Collected data entries
-- Opening Marker --
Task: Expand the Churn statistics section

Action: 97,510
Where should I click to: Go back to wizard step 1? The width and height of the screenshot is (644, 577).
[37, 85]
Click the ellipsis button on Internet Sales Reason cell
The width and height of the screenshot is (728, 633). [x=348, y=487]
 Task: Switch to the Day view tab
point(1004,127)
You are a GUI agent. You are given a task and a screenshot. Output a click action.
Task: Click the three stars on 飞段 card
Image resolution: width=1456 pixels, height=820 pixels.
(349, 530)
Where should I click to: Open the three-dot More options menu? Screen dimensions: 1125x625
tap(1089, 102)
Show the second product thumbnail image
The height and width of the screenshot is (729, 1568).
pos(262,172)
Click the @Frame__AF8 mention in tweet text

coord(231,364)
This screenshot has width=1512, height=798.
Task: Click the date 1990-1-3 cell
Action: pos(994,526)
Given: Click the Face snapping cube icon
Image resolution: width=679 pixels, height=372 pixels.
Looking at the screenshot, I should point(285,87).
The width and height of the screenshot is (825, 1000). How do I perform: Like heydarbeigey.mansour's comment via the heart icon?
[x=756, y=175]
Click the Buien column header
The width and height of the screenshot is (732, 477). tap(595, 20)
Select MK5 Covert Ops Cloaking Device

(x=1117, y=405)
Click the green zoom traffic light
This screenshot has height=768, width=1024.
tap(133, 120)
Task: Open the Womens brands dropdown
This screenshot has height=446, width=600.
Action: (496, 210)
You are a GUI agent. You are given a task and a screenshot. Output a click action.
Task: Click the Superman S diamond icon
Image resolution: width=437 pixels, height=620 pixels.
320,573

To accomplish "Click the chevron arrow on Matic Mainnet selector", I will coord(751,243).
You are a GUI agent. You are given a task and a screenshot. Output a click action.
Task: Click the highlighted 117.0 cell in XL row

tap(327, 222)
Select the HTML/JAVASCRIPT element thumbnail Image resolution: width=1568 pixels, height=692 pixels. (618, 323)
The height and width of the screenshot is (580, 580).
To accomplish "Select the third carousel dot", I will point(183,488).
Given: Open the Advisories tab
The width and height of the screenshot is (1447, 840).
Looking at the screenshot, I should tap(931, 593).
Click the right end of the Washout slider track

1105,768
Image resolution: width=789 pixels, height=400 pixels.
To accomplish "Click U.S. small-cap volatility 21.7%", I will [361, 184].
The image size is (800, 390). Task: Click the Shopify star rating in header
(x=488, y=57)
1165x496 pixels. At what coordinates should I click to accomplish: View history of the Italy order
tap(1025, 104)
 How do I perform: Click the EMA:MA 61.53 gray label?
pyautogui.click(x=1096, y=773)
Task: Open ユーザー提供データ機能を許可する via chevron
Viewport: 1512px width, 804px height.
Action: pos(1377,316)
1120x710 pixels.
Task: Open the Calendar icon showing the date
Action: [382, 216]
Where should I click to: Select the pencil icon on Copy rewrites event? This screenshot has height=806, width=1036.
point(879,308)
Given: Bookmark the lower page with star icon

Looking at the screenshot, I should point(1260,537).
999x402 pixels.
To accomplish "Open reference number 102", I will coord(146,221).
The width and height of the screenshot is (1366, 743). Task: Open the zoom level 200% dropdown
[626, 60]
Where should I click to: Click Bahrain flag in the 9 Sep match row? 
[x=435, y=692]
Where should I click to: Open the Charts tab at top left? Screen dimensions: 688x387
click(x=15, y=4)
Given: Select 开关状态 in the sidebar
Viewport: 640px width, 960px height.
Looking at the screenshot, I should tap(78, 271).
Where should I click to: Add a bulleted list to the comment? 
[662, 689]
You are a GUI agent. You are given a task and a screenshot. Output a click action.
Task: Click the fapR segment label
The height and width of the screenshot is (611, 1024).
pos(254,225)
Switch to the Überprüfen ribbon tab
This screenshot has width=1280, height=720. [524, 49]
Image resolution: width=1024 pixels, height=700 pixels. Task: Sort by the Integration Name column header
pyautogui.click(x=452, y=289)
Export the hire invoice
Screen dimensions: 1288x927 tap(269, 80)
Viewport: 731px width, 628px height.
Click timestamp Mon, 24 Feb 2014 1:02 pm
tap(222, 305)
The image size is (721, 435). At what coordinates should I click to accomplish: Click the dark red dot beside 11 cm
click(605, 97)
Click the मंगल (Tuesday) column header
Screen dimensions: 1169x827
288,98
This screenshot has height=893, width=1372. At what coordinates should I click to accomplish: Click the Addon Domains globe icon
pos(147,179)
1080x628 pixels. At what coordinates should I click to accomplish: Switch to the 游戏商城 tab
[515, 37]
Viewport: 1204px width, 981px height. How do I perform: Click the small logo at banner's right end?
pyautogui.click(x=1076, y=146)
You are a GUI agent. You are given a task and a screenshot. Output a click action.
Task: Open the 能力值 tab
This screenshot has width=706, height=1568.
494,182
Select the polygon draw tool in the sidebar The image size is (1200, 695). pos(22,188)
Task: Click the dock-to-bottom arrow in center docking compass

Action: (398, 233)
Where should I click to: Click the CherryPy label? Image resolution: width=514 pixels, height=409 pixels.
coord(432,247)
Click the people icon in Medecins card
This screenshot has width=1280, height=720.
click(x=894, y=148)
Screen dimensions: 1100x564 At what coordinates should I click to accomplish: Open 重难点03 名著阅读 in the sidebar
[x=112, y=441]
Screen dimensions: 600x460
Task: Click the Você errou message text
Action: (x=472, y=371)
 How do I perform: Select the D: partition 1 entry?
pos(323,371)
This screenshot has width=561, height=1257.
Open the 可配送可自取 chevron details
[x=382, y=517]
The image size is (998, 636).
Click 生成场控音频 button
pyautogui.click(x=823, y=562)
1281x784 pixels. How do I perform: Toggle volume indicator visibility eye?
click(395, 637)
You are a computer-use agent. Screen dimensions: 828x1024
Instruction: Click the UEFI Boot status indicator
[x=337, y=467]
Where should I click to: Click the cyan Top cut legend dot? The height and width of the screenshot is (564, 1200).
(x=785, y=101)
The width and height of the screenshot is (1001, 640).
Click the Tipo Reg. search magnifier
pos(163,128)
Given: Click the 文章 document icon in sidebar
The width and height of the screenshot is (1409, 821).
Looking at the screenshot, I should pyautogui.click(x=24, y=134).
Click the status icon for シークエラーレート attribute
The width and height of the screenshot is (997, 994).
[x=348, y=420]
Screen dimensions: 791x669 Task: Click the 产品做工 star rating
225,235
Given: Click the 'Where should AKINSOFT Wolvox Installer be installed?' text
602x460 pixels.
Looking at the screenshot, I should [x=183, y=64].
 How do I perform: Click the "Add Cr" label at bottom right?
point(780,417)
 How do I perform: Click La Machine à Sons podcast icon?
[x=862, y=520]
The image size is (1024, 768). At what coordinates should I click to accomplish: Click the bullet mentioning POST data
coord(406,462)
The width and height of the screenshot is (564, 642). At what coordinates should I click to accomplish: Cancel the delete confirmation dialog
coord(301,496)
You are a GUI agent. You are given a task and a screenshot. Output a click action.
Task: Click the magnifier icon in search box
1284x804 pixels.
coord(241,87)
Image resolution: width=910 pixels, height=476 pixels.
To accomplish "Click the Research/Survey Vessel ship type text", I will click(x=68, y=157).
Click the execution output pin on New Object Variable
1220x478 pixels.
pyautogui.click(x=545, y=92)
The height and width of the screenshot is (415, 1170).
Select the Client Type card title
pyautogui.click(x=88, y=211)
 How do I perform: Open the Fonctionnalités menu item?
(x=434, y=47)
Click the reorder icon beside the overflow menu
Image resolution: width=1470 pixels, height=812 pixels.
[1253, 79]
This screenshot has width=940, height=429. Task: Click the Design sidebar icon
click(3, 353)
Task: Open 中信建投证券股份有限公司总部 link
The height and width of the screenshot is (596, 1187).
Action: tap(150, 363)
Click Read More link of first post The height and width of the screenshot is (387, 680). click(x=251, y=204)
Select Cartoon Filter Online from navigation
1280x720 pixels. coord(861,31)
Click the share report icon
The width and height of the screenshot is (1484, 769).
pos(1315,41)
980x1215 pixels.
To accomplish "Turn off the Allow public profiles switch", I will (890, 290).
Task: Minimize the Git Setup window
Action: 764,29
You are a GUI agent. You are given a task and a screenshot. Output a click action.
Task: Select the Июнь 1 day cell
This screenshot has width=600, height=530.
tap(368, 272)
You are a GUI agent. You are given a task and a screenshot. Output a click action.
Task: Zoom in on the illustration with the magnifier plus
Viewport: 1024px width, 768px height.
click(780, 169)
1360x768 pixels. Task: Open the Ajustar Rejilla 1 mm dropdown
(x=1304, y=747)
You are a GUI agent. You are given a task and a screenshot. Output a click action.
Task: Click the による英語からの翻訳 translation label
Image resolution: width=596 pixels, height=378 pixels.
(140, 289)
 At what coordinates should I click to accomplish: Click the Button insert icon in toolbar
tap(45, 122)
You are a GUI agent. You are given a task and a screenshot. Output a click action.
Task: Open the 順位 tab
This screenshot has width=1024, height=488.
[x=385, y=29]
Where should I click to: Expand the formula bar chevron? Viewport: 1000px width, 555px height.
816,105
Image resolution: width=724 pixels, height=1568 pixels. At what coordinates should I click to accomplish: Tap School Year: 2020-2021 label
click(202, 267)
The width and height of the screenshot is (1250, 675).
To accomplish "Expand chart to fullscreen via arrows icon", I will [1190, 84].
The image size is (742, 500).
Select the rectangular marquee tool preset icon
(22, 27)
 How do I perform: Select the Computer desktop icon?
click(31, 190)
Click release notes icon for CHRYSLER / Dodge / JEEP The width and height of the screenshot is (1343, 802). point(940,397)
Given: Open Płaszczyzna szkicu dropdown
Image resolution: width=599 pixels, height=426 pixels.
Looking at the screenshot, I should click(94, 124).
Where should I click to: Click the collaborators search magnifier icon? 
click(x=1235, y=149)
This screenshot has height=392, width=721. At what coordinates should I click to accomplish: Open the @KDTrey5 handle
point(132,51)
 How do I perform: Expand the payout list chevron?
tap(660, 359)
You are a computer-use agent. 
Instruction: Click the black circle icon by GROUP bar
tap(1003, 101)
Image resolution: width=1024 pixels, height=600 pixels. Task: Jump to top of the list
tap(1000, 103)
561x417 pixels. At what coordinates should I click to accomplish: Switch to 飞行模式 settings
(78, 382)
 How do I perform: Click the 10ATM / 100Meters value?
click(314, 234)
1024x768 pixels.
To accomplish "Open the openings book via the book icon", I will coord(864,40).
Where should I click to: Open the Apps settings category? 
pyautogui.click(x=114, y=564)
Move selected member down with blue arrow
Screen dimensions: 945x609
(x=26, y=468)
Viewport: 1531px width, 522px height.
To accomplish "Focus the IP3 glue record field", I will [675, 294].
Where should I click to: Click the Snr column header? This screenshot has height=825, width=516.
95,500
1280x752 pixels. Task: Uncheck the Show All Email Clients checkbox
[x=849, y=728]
-- Closing Marker --
* _TASK PROMPT_: If a line in the records above has the word "thumbnail", copy it.

* _RESULT OF THIS TASK_:
Show the second product thumbnail image
Select the HTML/JAVASCRIPT element thumbnail Image resolution: width=1568 pixels, height=692 pixels. (618, 323)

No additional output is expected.